Obras em andamento

Parlatório que receberia nome de jornalista pioneiro já não existe mais, assim como o centro de convivência que homenageava ex-deputado federal
As obras do Eixo Monumental Dom Jaime Luiz Coelho continuam cercadas no entorno do paço municipal, e uma rápida olhada confirma o fim do parlatório que dava ares de ágora (praça grega) ao Centro de Convivência Comunitária Renato Celidônio.
O local foi construído na gestão Said Ferreira, após o projeto original do Novo Centro ter gorado. O Centro de Convivência substituiria, em tese, o projeto espaçoso e comunitário no Novo Centro, que passou a ser “picotado” na administração Ricardo Barros. Havia um movimento para se dar ao local (que tinha uma escada, um pequeno palco e era pintado de verde), o nome do jornalista Verdelírio Barbosa, um dos pioneiros da imprensa maringaense.
Com a construção da “avenidona”, como A. A. de Assis apelidou a obra, some também a homenagem a um dos deputados federais mais influentes que Maringá teve, Renato Celidônio, também de família pioneira e um dos poucos paranaenses a integrar o conselho do Instituto Brasileiro do Café (IBC), cujo prédio em Maringá hoje é ocupado pela Receita Federal.
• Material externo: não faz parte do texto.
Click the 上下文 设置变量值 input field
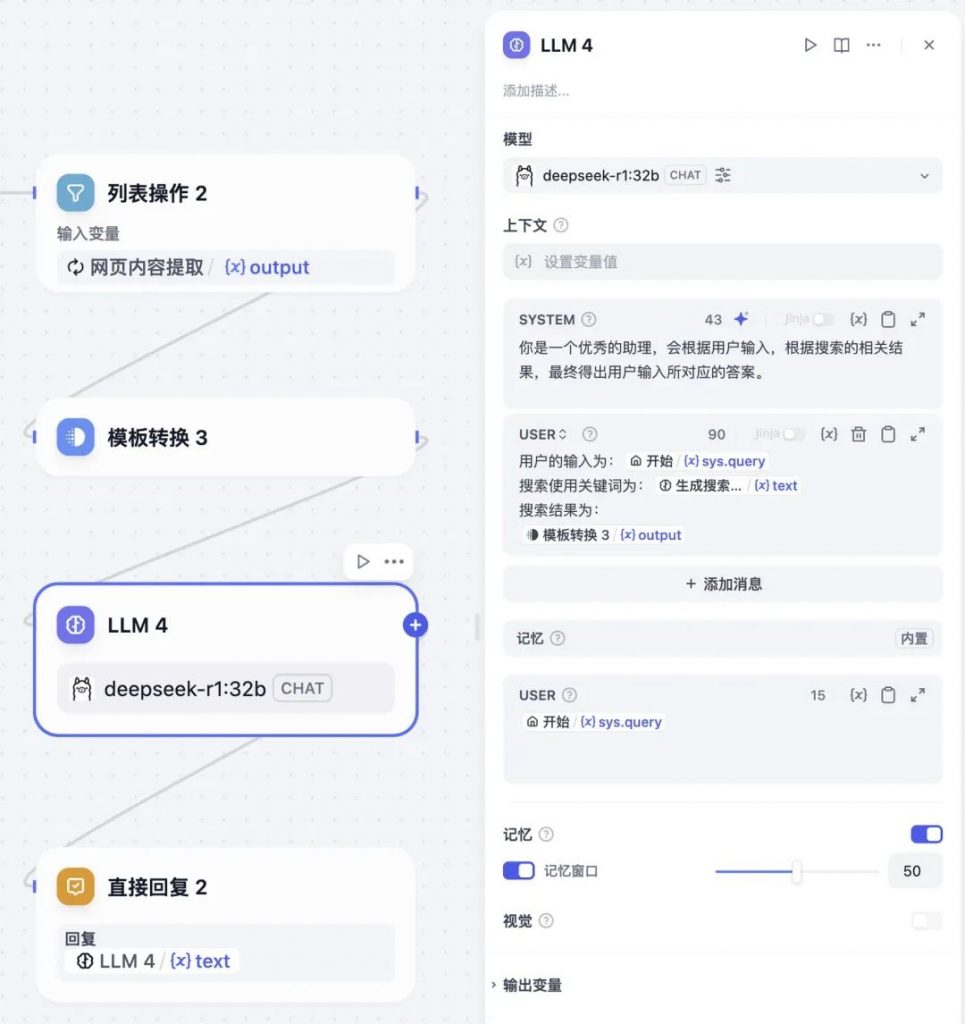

Fica na mesma situação do segundo prefeito da cidade, Américo Dias Ferraz, que dava nome à estação rodoviária inaugurada em 1962 e derrubada pelo ex-prefeito Silvio Barros II (PP) em 2010, e hoje não tem seu nome em nenhum próprio público, assim como vários pioneiros, a maioria de desconhecidos que vieram de várias partes do país (basta olhar o obituário publicado diariamente aqui) para construir a Maringá que faz a boa vida de alguns.

O eixo, para lembrar, é basicamente calçamento e está sendo construído por uma empreiteira que foi responsabilizada pela colocação irregular de pisos no terminal urbano de passageiros.